There are no Pennsylvania cases cited by the defendants. There have been cases in Pennsylvania which have recognized the general rule that where no property right is involved equity will not interfere with the internal management of an unincorporated association. Kearns v. Howley, 188 Pa. 116, 41 A. 273, 42 L.R.A. 235, 68 Am.St.Rep. 852; Kenneck v. Pennock, 305 Pa. 288, 157 A. 613, both of which were cases in which members of political organizations tried to compel or restrain the organization from taking certain action with respect to them.
*348 On the other hand, there are Pennsylvania cases which have recognized the right of a member of an unincorporated association to relief against expulsion from the association when the action is not taken in accordance with its by-laws. Manning v. Klein, 1 Pa.Super. 210; Hugh McLaughlin Beneficial Society v. Sweeney, 4 Walk., Pa., 163. It does seem to be a very unreal approach to say that a court of equity will not take jurisdiction because of the absence of a "property right", assuming that a local of a union containing a great many members who have contributed substantial sums to the union funds and who have been entitled to participate in its functions and in formulating its policy, has been expelled in a manner contrary to its by-laws and has exhausted its remedies within the larger association to no avail.

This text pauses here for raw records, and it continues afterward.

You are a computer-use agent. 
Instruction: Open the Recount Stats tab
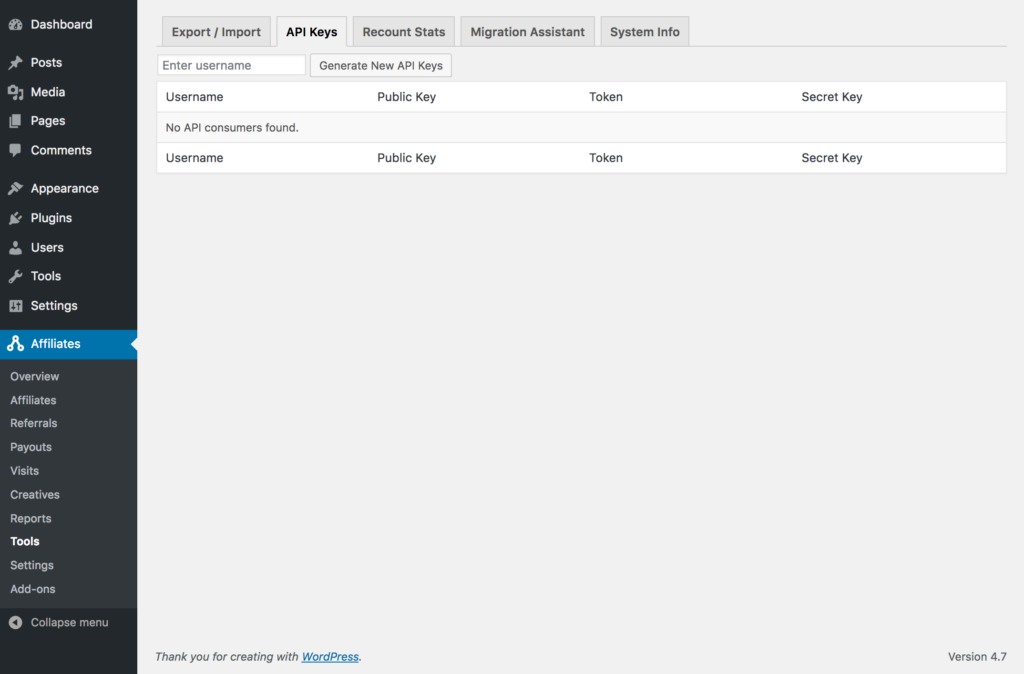403,31
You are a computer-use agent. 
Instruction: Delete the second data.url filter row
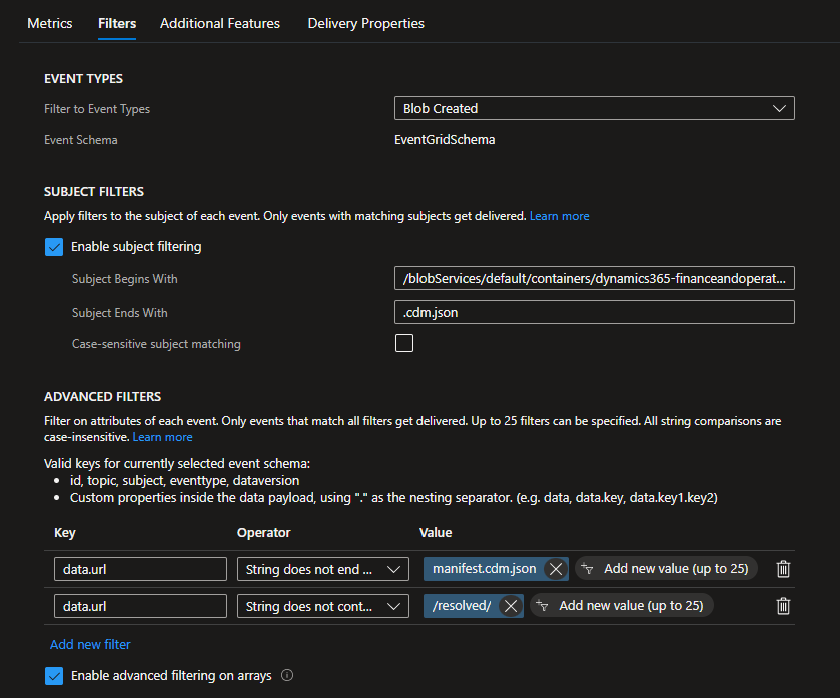[783, 605]
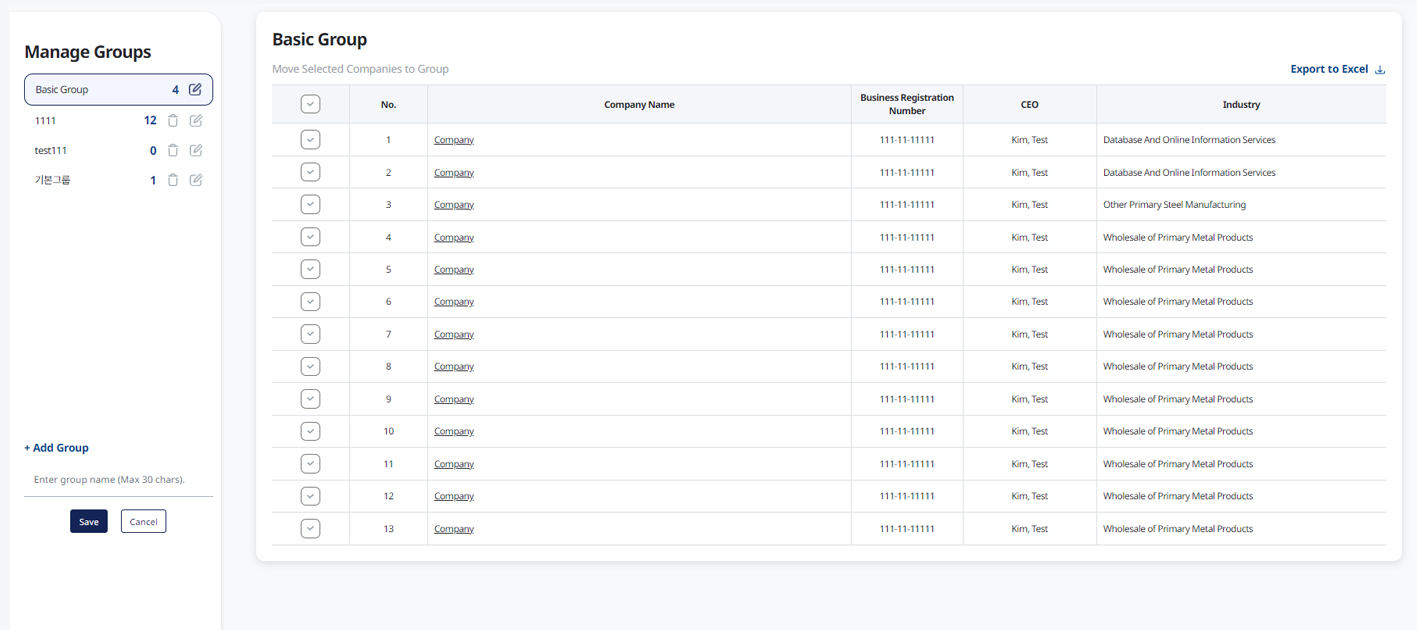Delete the 기본그룹 group via trash icon

[173, 181]
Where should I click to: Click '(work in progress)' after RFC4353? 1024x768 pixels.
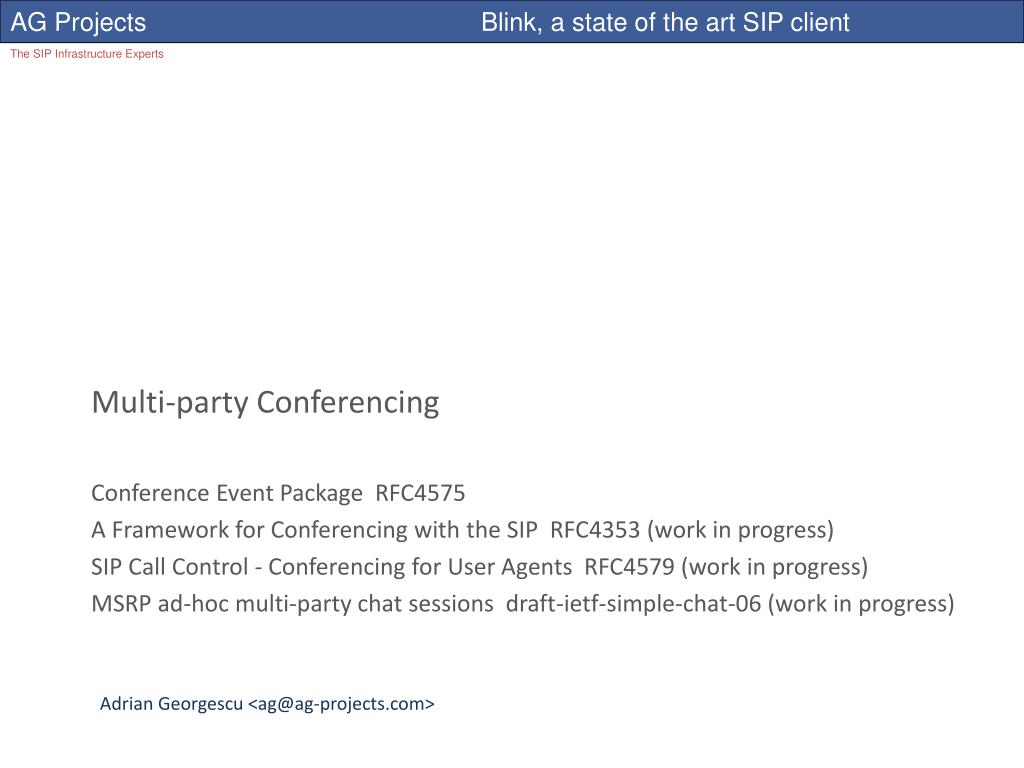click(x=741, y=530)
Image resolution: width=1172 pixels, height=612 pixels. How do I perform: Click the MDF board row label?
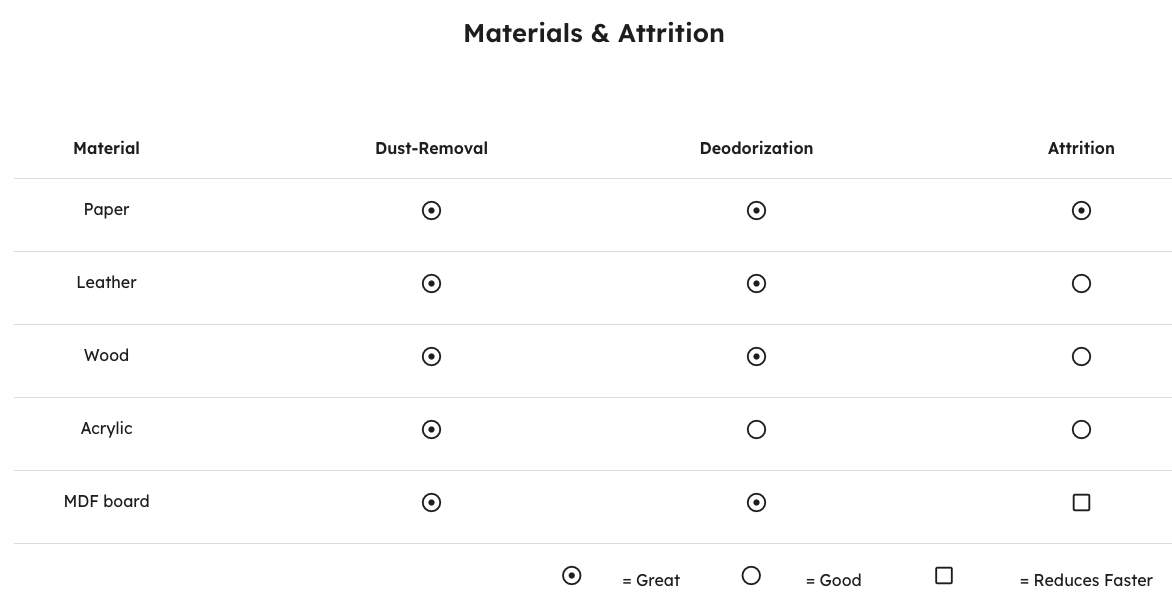(x=106, y=501)
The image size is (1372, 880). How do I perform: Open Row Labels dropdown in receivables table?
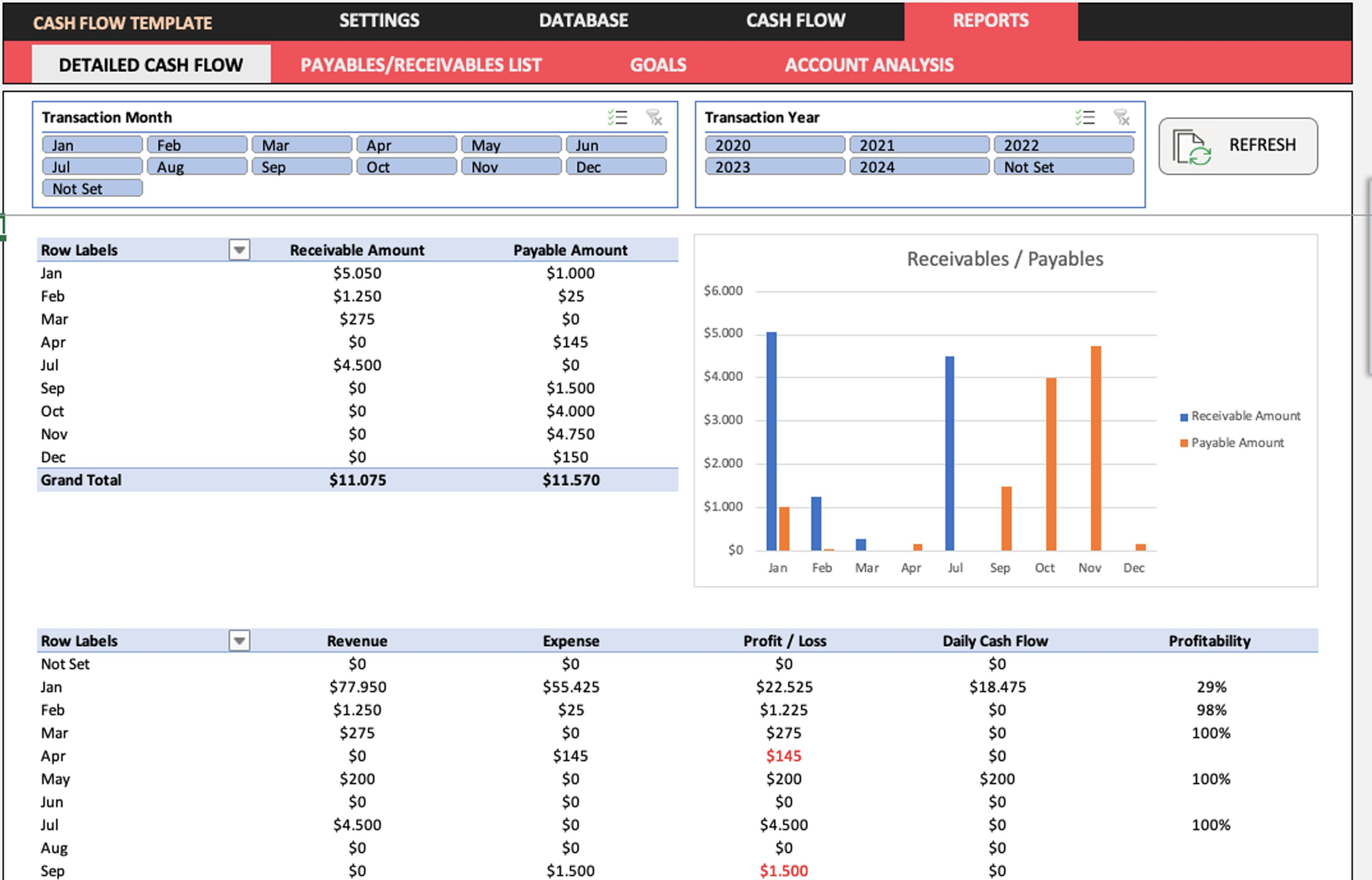pos(240,250)
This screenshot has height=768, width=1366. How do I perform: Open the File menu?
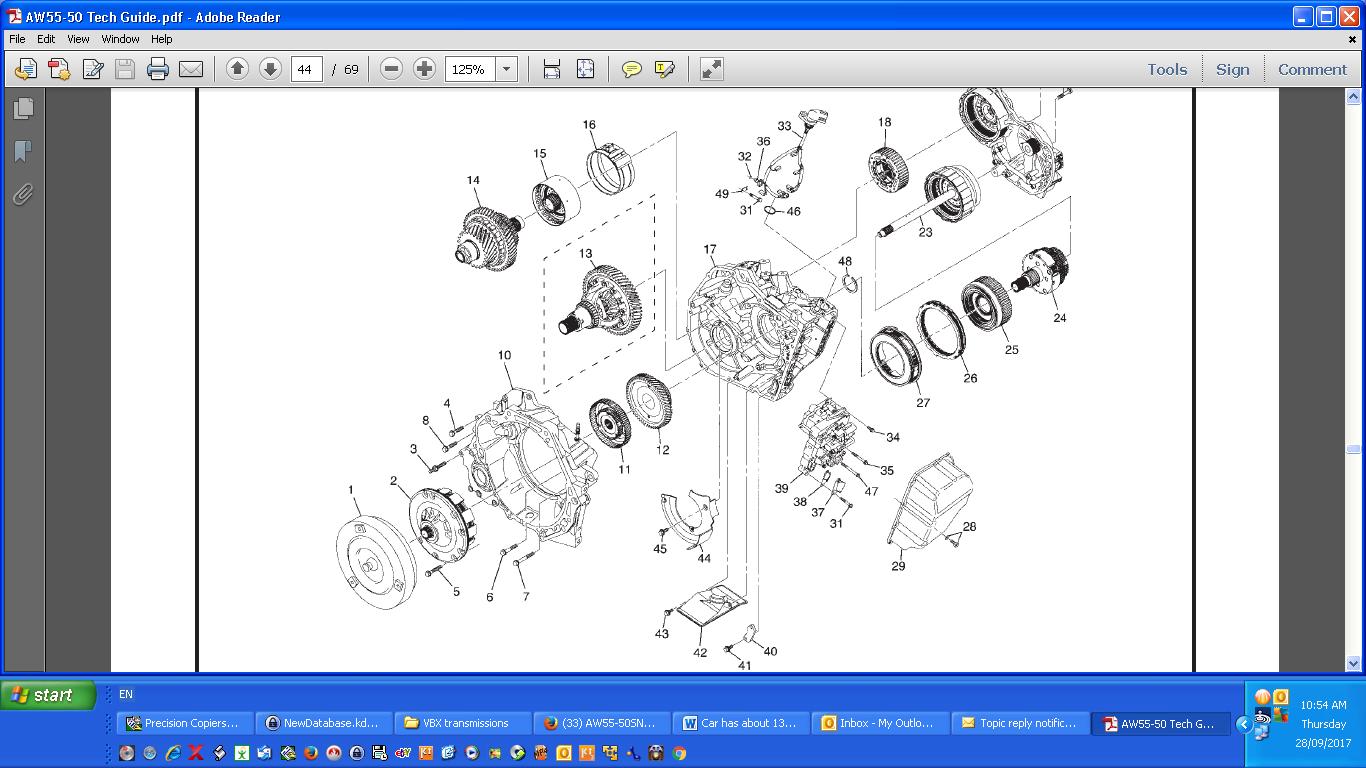pos(17,39)
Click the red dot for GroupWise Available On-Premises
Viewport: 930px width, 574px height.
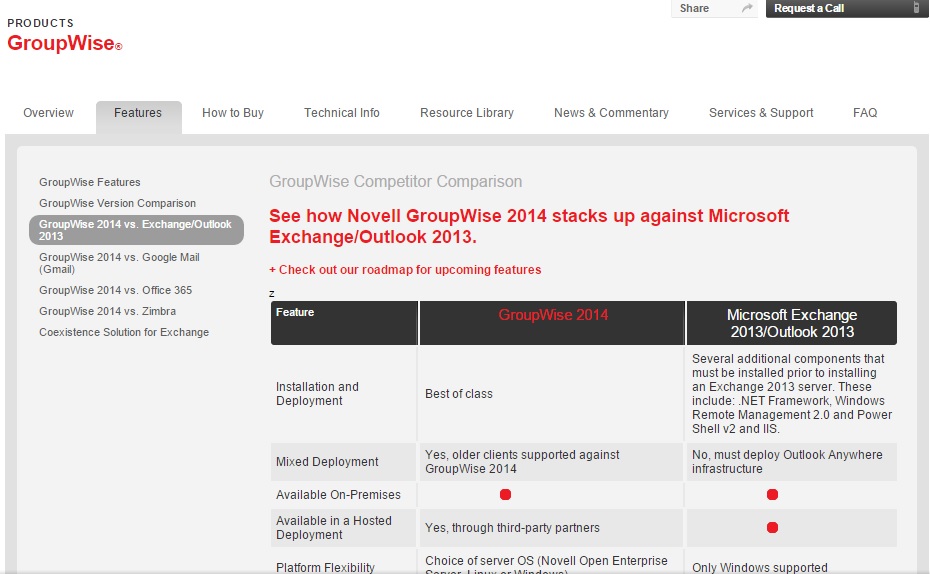click(x=506, y=495)
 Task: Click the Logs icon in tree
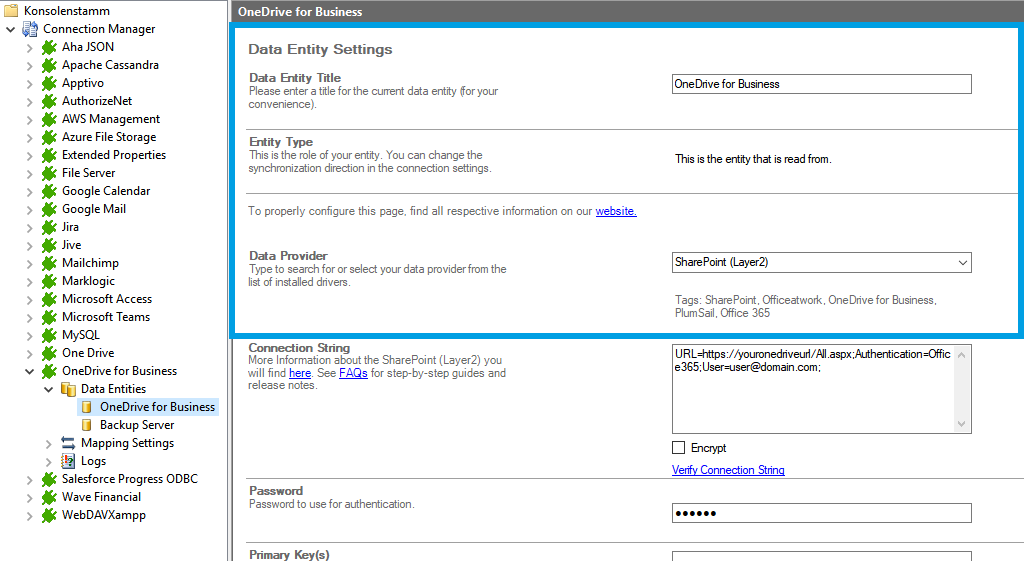point(68,461)
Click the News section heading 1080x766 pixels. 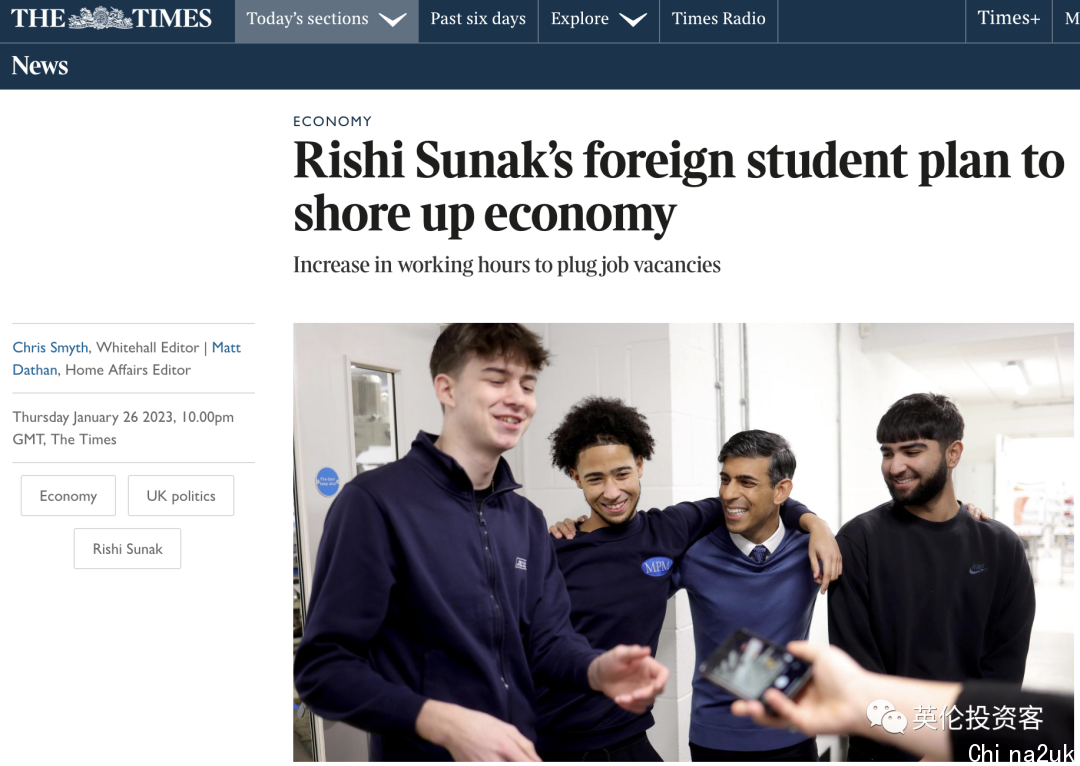point(40,66)
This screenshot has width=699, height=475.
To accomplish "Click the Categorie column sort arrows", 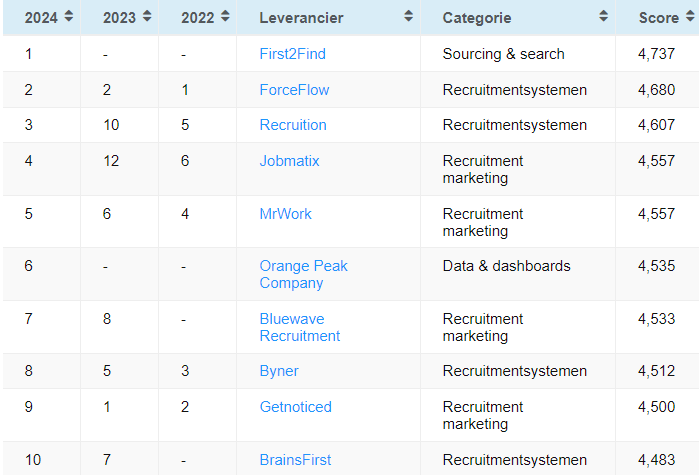I will pyautogui.click(x=603, y=17).
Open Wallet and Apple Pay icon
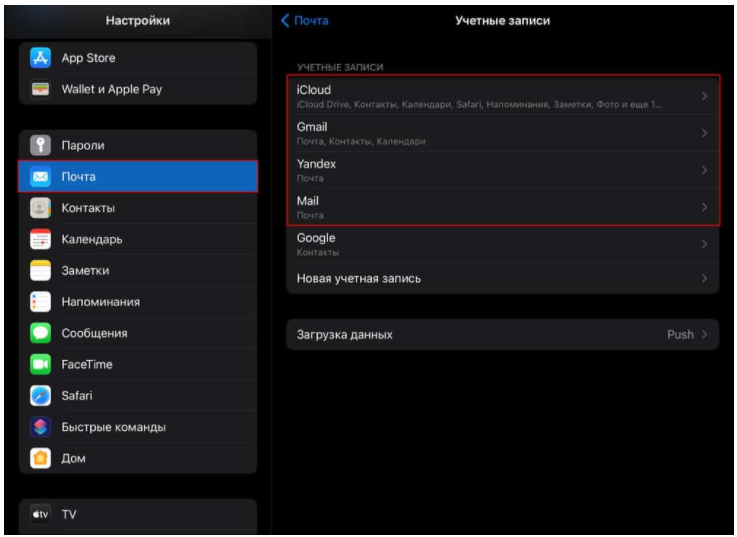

The complaint in the case at bar alleges that a quoted section of the constitution of the national association requires that a local may not be expelled except after a two-thirds vote of the body membership and an appeal to the national convention. It further recites that plaintiff local has been expelled and has sought to present its appeal to the national convention which in contravention of its by-laws refused to permit it to present this appeal and announced that the plaintiff was expelled. If these allegations are true, it appears prima facie that the plaintiff local has been expelled without compliance with the provisions of the constitution and having exhausted remedies within the association, plaintiffs are in a position to apply to a court of equity for relief.
In a very good article by Professor Chafee, entitled The Internal Affairs of Associations Not for Profit, 43 Harvard Law Review 993, the writer criticises the necessity for traditional property rights in this type of case and points out that courts have in fact disregarded this requirement if the rights of personality are of sufficient seriousness. He further points out that the traditional formulae for disregarding this are the alleged deprivation of some property right, or the fact that the by-laws and the constitution of the association constitute a contract between the association and its members and equity will enforce the provisions of that contract as a property right. His conclusion is that frequently the members' relation to the association is the real basis for protection in most cases where relief is granted against wrongful expulsion.
Accordingly, it would appear that although the issues involved in this case are not free from doubt, the complaint is sufficient as it stands to be sustainable against a motion to dismiss. Nothing that has been said herein has any bearing on the merits of the allegations contained in the complaint, all of which can be determined at the trial of the case.
The motion to dismiss the amended complaint is denied and the defendants are ordered to file an answer within 20 days.